The device operates as follows. The rotational movement from the electric motor (not shown) along the kinematic chain from the electric motor is transmitted to the gear 5 and the first gear 12 located together with the gear 5 on one hub 6. The first gear 12 transmits the motion to the gear block 16. The gear block 16 drives the second gear wheel 13. The second gear wheel 13 transmits the movement to the screw 10. Since the first and second gears have an unequal number of teeth, the speed of rotation of the nut 11 is not equal to the speed of rotation of the screw 10. Due to the different tee nut speeds 11 begins to move along the screw 10. Accordingly, the spindle 2, is fixedly connected at its end with a nut 11 is moved in the axial direction. The movement of the spindle 2 in the direction of the pipeline (not shown) is provided by the direction of the threads of the screw 10. As a result, the cutting tool 3 cuts the holes in the pipeline.

If necessary, the screw 10 can be connected to the flywheel (the position is not indicated) for manual control of the device. In this case, the gear block 16 is equipped with a mechanism (the position is not indicated) for disconnecting the block 16 from the gears 12 and 13 (that is, to disconnect the rotation mechanism of the spindle 2 from the electric motor) by shifting the axis of the block 16.
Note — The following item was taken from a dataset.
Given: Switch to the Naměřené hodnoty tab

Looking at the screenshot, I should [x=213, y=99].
Since the first 12 and second 13 gears are installed at the fixed end of the screw, the hub of the second gear 13 is not extended along the spindle 2, as in the closest analogue. As a result of this increases the uniformity of the load from the torque on the hub of the second gear 13 and the rigidity of the transmission of torque from the second gear 13 to the spindle 2.
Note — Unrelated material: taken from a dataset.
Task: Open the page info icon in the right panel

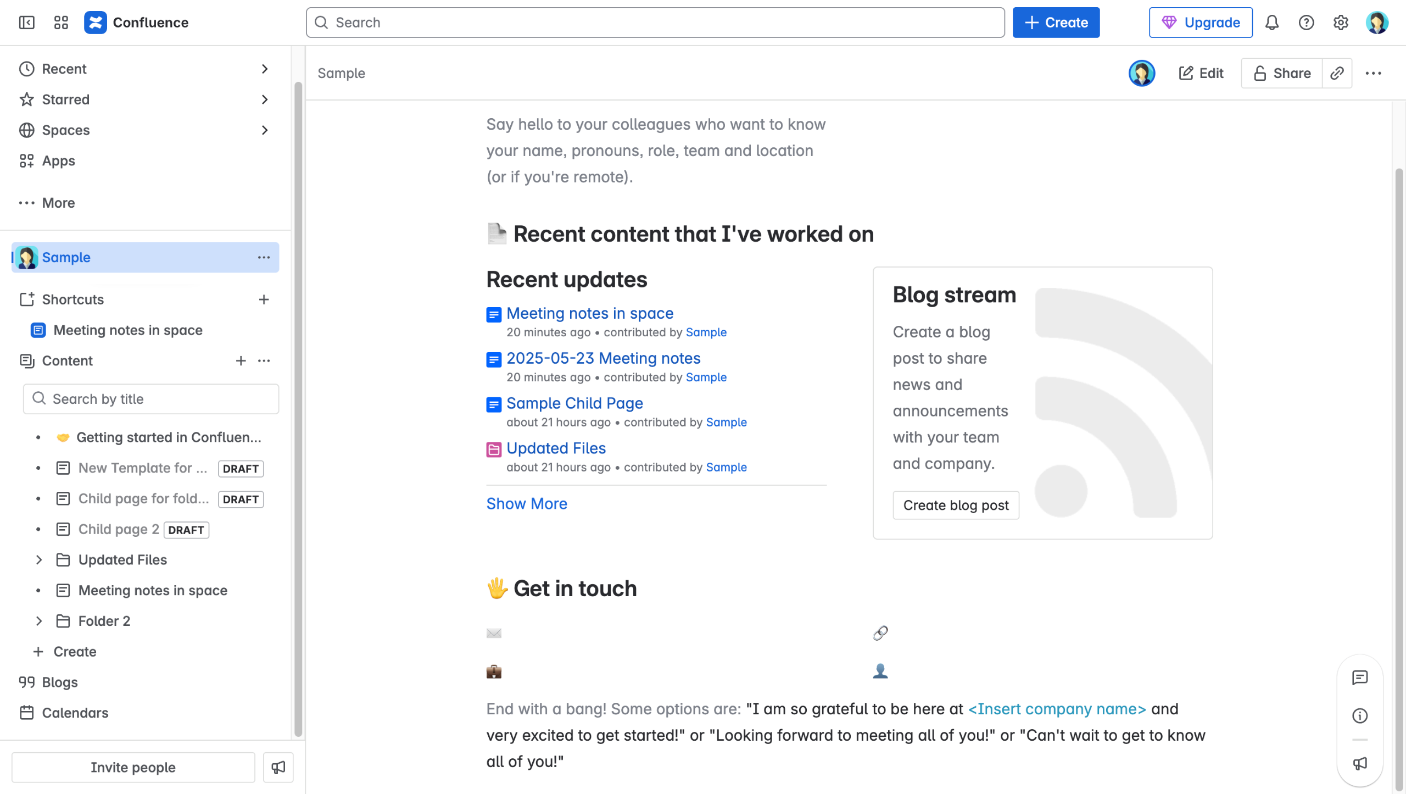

Adding to the bearing support 9 of the bearing support 17 for the hub 6 of the gear 5 and the spacing of the bearing supports 9 and 17 further increase the uniformity of the load in the claimed device. Increasing the uniformity of the load on the rotating parts of the device during its operation provides an increase in operational reliability in the claimed device compared to the closest analogue.
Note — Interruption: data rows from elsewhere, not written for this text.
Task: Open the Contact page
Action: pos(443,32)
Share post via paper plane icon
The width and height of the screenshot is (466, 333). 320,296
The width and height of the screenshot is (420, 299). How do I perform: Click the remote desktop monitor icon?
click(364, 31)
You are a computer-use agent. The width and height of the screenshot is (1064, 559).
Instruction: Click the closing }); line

Thus, in the claimed device for cutting holes in the existing pipeline increases the uniformity of the load during operation of the device on its rotating parts and, therefore, increases its operational reliability.

Claims (2)

1. A device for cutting holes in the existing pipeline, containing a hollow spindle installed in the housing with a cutting tool at the end exiting the housing through a hermetic seal of the movable contact, a spindle rotation mechanism from the electric motor, including a gear wheel kinematically connected to the electric motor, the hub of which is mounted on the spindle having a keyway along the height of the opening of the hub with a sliding key fixed therein, fixedly attached to the spindle, the gear hub the spindle is made extended along the length of the spindle and installed in the housing on the bearing support, an axial movement mechanism of the spindle, including a screw mounted in the hollow spindle with the possibility of rotation relative to the spindle and secured from axial movement by the end opposite to the cutting tool, a nut forming a mechanical transmission with the screw and fixedly connected to the end of the spindle opposite to the cutting tool, the first gear wheel fixedly mounted on the gear hub of the mechanism is rotated I, the second gear wheel with a hub, which is mounted in the housing on the bearing support, fixedly connected to the screw and having the number of teeth unequal to the number of teeth of the first gear, the gear wheel of the rotation mechanism, the screw, the first and second gears of the axial movement mechanism coaxial with the spindle, a block containing two motionlessly connected interconnected coaxial gears with the same number of teeth, mounted to interact with the first and second gears , The teeth of one of the gears are made to correct, characterized in that the first and second gears mounted at fixed end screw. 2. The device according to claim 1, characterized in that the hub of the gear of the rotation mechanism is provided with an additional bearing support, moreover, the bearing supports are spaced along the length of the hub.